Montag, 29. April 2024

Meinung
EU-Asylreform: Das Ziel ist Abschreckung

Das Ja zur Aslyreform bedeutet vor allem eines: Wir schauen weiterhin weg, wie Menschen geschlagen, eingesperrt oder mit Gewalt wieder aus der EU gedrängt werden, meint Carolin Born.

10.04.2024
Geflüchtete liegen und sitzen auf dem Gras an der griechischen Grenze.
Geflüchtete an der griechischen Grenze. Mit der Asylreform soll es Asylverfahren künftig bereits an den EU-Außengrenzen geben. (picture alliance / NurPhoto / Nicolas Economou)
Ganze acht Jahre hat die EU über das Reformpaket gestritten: Die gemeinsame Asylpolitik gilt als härteste Nuss unter den Gesetzvorhaben. Nur noch die Mitgliedsstaaten müssen nun grünes Licht geben. Dann ist die Nuss geknackt.

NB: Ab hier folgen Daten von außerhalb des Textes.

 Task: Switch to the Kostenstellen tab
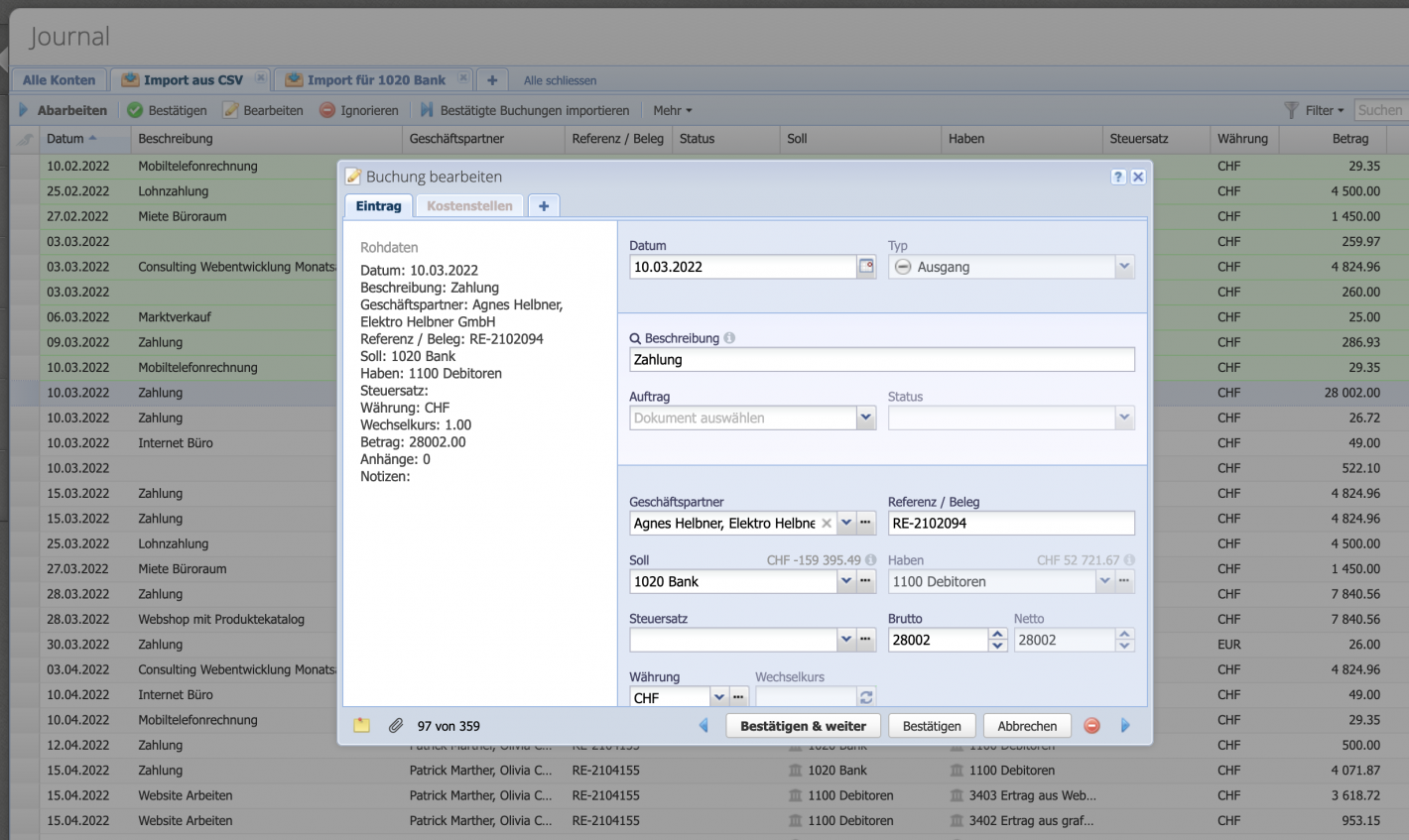468,205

Dafür feiern sich die drei größten Fraktionen im EU-Parlament – Christdemokraten, Sozialdemokraten und Liberale – doch ein Grund, die Sektkorken knallen zu lassen, ist die Zustimmung der Abgeordneten nicht.

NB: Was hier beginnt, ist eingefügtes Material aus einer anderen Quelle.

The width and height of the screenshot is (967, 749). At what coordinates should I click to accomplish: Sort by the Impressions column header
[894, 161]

Asylreform kommt rechtzeitig vor den Europawahlen

Zwar werden es sich die Parlamentarier auf die Fahnen schreiben, kurz vor den Europawahlen geliefert zu haben. Also zu zeigen, dass die EU sich einigen kann, dass sie handlungsfähig ist – selbst beim ewigen Zankapfel Asylpolitik. In den vergangenen Monaten machten manche den Eindruck, ein Kompromiss um jeden Preis sei wichtiger als der Inhalt des Kompromisses. Hauptsache, die Reform kommt rechtzeitig vor dem 9. Juni.

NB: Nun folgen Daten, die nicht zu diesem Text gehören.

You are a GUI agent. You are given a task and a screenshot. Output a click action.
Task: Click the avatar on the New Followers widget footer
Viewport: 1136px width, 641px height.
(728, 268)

In den Verhandlungen hat das Parlament in fast allen Punkten nachgegeben. Durchgesetzt haben sich die Mitgliedsstaaten mit dem, was sie vergangenen Juni beschlossen hatten. Und zwar mit Verweis darauf: Wird an dem, was als Asylkompromiss bezeichnet wurde, gerüttelt, dann springen einzelne Mitgliedsstaaten wieder ab und die mühsam ausgehandelte Mehrheit ist passé. Das Parlament hat dieses Spiel mitgespielt, hat sich in den Verhandlungen kleiner gemacht als es ist. Alles um der Einigung willen.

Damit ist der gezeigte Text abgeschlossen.